■ **PROBLEM STATEMENT**:
Format the items from the line with "Where should I click to: Open the" through the line with "will click(x=412, y=128).", both included, as a numbered list with blank lines omitted.

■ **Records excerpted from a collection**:
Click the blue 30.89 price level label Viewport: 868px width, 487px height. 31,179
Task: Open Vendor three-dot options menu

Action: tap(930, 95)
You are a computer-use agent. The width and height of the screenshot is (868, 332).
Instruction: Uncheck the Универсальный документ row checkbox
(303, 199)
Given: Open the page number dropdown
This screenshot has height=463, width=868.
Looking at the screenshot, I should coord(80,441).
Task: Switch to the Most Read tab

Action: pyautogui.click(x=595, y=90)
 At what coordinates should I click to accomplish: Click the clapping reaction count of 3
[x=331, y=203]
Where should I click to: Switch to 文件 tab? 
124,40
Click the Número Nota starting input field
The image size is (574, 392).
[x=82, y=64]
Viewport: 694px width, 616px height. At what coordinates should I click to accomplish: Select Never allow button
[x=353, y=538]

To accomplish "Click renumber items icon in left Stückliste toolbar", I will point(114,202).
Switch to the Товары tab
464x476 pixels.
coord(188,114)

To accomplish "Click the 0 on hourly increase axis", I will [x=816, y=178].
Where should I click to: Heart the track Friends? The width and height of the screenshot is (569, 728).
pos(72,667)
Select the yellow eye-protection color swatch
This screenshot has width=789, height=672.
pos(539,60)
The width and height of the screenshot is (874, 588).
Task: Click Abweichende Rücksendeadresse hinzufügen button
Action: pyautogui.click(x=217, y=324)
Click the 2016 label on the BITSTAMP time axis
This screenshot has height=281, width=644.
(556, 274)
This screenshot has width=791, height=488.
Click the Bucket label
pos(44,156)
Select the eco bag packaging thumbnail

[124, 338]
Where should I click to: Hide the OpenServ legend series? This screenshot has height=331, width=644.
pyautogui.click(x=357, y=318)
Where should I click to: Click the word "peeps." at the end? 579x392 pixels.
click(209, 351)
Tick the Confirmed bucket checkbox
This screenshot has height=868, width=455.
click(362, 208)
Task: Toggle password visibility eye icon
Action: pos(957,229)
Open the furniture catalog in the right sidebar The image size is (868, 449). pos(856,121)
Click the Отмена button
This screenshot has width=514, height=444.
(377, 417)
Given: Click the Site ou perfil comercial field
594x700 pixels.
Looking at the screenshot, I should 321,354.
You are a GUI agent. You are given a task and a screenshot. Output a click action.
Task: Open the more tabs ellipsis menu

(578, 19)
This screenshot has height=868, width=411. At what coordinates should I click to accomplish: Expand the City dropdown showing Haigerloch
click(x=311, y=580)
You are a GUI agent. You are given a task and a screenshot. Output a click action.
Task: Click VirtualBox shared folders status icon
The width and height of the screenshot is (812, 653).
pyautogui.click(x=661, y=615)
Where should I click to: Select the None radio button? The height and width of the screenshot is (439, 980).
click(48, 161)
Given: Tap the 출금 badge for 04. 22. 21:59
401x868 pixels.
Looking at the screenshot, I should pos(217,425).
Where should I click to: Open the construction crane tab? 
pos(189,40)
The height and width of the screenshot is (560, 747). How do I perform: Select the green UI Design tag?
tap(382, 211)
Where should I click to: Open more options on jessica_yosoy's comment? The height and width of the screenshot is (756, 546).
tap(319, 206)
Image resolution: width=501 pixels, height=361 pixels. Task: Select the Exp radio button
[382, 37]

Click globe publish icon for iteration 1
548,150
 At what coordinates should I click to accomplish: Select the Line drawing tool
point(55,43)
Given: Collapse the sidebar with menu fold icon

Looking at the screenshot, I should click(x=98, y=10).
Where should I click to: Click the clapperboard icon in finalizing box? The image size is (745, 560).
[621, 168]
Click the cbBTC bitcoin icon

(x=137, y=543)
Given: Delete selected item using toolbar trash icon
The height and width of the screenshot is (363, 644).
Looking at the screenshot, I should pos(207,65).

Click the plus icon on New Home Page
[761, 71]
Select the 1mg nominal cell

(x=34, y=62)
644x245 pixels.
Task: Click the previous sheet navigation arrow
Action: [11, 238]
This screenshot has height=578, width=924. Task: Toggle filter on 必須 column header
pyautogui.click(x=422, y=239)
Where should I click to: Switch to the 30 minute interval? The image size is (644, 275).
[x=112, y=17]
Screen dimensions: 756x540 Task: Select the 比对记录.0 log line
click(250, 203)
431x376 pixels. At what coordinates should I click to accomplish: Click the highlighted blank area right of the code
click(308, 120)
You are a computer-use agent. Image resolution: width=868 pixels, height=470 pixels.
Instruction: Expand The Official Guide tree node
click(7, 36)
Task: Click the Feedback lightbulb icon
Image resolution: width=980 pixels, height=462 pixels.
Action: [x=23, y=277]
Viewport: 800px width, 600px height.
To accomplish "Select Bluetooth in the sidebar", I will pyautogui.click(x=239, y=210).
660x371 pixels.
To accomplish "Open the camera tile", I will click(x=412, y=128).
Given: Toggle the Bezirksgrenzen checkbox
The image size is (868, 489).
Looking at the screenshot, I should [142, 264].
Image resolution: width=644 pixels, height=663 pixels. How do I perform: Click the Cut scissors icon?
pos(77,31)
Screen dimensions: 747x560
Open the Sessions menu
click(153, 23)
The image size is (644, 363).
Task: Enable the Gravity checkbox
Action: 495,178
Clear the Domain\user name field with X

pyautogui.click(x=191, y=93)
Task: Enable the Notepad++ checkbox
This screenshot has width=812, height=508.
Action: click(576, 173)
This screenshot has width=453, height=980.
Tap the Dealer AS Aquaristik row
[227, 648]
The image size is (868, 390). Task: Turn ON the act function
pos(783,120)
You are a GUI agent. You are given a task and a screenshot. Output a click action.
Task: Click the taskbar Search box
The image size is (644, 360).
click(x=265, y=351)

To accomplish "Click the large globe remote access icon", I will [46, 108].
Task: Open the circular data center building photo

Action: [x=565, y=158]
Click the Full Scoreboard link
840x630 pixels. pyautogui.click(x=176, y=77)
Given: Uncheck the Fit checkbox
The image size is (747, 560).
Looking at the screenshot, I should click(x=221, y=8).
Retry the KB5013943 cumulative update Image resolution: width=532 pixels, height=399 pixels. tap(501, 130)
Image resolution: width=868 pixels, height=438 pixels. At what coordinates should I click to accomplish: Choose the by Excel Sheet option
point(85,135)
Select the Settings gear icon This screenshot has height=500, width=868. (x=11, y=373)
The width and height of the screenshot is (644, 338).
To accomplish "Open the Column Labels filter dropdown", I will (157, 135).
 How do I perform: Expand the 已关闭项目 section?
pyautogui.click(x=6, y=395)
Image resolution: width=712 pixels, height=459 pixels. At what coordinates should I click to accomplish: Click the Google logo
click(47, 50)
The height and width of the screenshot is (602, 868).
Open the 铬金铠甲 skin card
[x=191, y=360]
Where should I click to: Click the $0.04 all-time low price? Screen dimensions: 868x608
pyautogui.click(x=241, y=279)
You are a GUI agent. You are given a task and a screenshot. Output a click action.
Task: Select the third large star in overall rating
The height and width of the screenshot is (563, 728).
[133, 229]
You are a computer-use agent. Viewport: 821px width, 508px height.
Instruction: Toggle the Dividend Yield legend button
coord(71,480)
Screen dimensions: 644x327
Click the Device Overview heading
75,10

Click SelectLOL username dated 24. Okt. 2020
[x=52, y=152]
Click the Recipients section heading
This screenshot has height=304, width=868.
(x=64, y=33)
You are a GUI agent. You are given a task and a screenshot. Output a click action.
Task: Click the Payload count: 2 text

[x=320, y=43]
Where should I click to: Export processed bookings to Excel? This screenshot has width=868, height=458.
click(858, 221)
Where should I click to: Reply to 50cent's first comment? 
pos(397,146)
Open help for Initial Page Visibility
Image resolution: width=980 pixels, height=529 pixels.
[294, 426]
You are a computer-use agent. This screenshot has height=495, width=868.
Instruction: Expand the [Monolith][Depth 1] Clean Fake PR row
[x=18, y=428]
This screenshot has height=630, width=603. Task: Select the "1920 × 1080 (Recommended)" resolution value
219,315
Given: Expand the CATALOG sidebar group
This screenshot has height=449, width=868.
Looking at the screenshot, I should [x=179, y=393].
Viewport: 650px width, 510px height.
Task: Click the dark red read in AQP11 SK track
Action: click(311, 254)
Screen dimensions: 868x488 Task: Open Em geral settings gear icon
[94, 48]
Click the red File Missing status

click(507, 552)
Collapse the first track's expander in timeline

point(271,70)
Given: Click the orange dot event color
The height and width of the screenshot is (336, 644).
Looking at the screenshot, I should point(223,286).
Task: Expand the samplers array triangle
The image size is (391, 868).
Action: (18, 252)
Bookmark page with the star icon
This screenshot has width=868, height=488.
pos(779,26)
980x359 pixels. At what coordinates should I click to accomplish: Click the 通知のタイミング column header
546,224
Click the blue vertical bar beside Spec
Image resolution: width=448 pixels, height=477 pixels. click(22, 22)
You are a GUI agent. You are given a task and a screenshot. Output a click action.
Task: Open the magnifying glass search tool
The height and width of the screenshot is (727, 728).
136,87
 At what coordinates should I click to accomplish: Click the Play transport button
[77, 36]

■ **FULL ANSWER**:
1. Where should I click to: Open the construction crane tab? 
2. pos(189,40)
3. The height and width of the screenshot is (560, 747). How do I perform: Select the green UI Design tag?
4. tap(382, 211)
5. Where should I click to: Open more options on jessica_yosoy's comment? The height and width of the screenshot is (756, 546).
6. tap(319, 206)
7. Image resolution: width=501 pixels, height=361 pixels. Task: Select the Exp radio button
8. [382, 37]
9. Click globe publish icon for iteration 1
10. 548,150
11.  At what coordinates should I click to accomplish: Select the Line drawing tool
12. point(55,43)
13. Given: Collapse the sidebar with menu fold icon
14. Looking at the screenshot, I should click(x=98, y=10).
15. Where should I click to: Click the clapperboard icon in finalizing box? The image size is (745, 560).
16. [621, 168]
17. Click the cbBTC bitcoin icon
18. (x=137, y=543)
19. Given: Delete selected item using toolbar trash icon
20. The height and width of the screenshot is (363, 644).
21. Looking at the screenshot, I should pos(207,65).
22. Click the plus icon on New Home Page
23. [761, 71]
24. Select the 1mg nominal cell
25. (x=34, y=62)
26. 644x245 pixels.
27. Task: Click the previous sheet navigation arrow
28. Action: [11, 238]
29. This screenshot has height=578, width=924. Task: Toggle filter on 必須 column header
30. pyautogui.click(x=422, y=239)
31. Where should I click to: Switch to the 30 minute interval? The image size is (644, 275).
32. [x=112, y=17]
33. Screen dimensions: 756x540 Task: Select the 比对记录.0 log line
34. click(250, 203)
35. 431x376 pixels. At what coordinates should I click to accomplish: Click the highlighted blank area right of the code
36. click(308, 120)
37. You are a computer-use agent. Image resolution: width=868 pixels, height=470 pixels.
38. Instruction: Expand The Official Guide tree node
39. click(7, 36)
40. Task: Click the Feedback lightbulb icon
41. Image resolution: width=980 pixels, height=462 pixels.
42. Action: [x=23, y=277]
43. Viewport: 800px width, 600px height.
44. To accomplish "Select Bluetooth in the sidebar", I will pyautogui.click(x=239, y=210).
45. 660x371 pixels.
46. To accomplish "Open the camera tile", I will click(x=412, y=128).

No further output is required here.